British government ministers are gathering evidence to understand how to stop young people from using e-cigarettes after growing concerns that young people could get hooked on nicotine through the products. A ban on fruit flavorings and packaging that may appeal to children is already being considered.
TikTok does not allow ads promoting e-cigarettes or other tobacco products on its platform, but there are growing concerns about widespread use by influencers.
Professor Andrew Bush, of the National Heart and Lung Institute at Imperial College London, has urged ministers to push for a ban on colorful and attractive e-cigarette packaging.
He also encouraged them to look at how to promote the devices on social media. Professor Bush told the Mirror it was concerning that people with huge influence over children were promoting vaping for them on social media.

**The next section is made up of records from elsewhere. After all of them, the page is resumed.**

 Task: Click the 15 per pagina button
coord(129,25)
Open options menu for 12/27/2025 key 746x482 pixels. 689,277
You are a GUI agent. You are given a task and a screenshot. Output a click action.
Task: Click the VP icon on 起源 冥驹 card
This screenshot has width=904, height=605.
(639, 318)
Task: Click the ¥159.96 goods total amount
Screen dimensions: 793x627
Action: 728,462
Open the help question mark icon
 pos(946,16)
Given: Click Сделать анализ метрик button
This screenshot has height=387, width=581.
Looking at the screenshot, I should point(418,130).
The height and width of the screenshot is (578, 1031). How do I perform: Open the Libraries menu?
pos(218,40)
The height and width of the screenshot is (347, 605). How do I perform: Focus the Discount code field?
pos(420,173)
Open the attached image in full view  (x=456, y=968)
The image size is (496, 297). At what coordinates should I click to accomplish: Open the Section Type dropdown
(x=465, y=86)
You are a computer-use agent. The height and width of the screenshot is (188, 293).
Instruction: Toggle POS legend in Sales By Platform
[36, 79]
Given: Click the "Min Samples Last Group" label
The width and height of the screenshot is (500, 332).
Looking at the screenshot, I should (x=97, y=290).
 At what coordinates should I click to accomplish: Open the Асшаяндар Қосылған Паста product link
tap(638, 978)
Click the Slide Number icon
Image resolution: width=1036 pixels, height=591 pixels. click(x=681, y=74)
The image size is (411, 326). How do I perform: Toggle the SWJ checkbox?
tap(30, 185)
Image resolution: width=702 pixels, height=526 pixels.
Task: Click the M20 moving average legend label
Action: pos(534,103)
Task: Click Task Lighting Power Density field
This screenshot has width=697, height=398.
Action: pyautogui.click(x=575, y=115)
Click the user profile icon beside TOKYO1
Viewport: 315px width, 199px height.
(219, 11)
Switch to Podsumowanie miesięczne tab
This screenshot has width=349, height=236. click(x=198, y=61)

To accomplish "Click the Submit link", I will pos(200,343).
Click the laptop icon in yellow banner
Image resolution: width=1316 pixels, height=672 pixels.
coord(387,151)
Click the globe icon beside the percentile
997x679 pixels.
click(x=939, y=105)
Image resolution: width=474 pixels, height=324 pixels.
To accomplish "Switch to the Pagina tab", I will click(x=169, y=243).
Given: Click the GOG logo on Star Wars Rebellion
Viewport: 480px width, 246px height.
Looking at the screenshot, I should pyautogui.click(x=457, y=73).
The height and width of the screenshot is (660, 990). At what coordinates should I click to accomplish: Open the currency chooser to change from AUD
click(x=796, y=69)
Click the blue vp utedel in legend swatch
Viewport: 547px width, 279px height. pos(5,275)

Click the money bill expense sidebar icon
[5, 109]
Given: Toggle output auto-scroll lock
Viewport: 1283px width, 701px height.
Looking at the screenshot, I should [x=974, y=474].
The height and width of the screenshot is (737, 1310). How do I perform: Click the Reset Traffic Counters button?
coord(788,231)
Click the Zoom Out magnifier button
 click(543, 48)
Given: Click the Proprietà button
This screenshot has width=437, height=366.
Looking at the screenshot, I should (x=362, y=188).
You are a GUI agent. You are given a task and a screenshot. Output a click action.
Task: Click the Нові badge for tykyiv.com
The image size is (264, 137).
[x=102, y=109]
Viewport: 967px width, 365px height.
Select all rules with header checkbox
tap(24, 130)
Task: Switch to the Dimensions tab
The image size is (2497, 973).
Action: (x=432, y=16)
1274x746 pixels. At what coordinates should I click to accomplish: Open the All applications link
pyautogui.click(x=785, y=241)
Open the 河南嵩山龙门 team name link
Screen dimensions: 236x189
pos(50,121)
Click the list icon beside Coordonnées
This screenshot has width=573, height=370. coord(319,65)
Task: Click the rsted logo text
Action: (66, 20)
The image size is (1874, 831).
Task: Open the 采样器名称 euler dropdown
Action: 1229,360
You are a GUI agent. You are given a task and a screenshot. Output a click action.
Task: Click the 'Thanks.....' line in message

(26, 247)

“I don’t recall nicotine gum ever being in an attractive ad with a beautiful lady using it. It’s the industry that’s funding these people or so-called influencers, most likely giving them free e-cigarettes. They all know tobacco is coming and want e-cigarettes to be the next big thing,” he said.
It comes after a Mirror investigation revealed today that shops were illegally selling nicotine e-cigarettes to children.
A 13-year-old undercover shopper was able to buy a stack of e-cigarettes - with as much nicotine as 100 cigarettes - in one day.
Health Secretary Neil O'Brien said last week that the government was making a special appeal for evidence on youth vaping.
The Conservative MP said: "This will look at a range of issues, including how we ensure compliance, looking at what e-cigarettes look like and what they look like, about the marketing and promotion of e-cigarettes, and the role of social media, which is crucial. It will also seek to better understand the e-cigarette market, looking at issues such as the price of low-cost products and disposables.
Conservative MP Caroline Johnson, who is also an adviser to paediatricians, recently said ministers needed to press ahead with a massive, multi-pronged attack on youth vaping, bringing advertising rules into line with smoking rules.
“Influencers on social media are also an issue that we need to keep a close eye on – although effective regulation designed to discourage this form of marketing needs to strike the right balance,” she said.
There is worrying evidence of underage vaping, which doubled in the last year, according to ASH, who found that 7% of teens aged 11 to 17 surveyed in 2022 were "current users". , up from 3.3 percent the year before.
There are also concerns about the rise of illegal-sized black-market vaping, with the Chartered Trading Standards Institute warning that around a third of vaping products on shelves breach UK law. Illegal e-cigarettes purchased by our undercover children contained five times the nicotine content of legal e-cigarettes for twice the price.
Organized criminal gangs are believed to be smuggling £500m worth of illegal e-cigarettes into the UK every year. Most of them are made in China and are designed for larger and stronger vaping legal markets, such as the United States.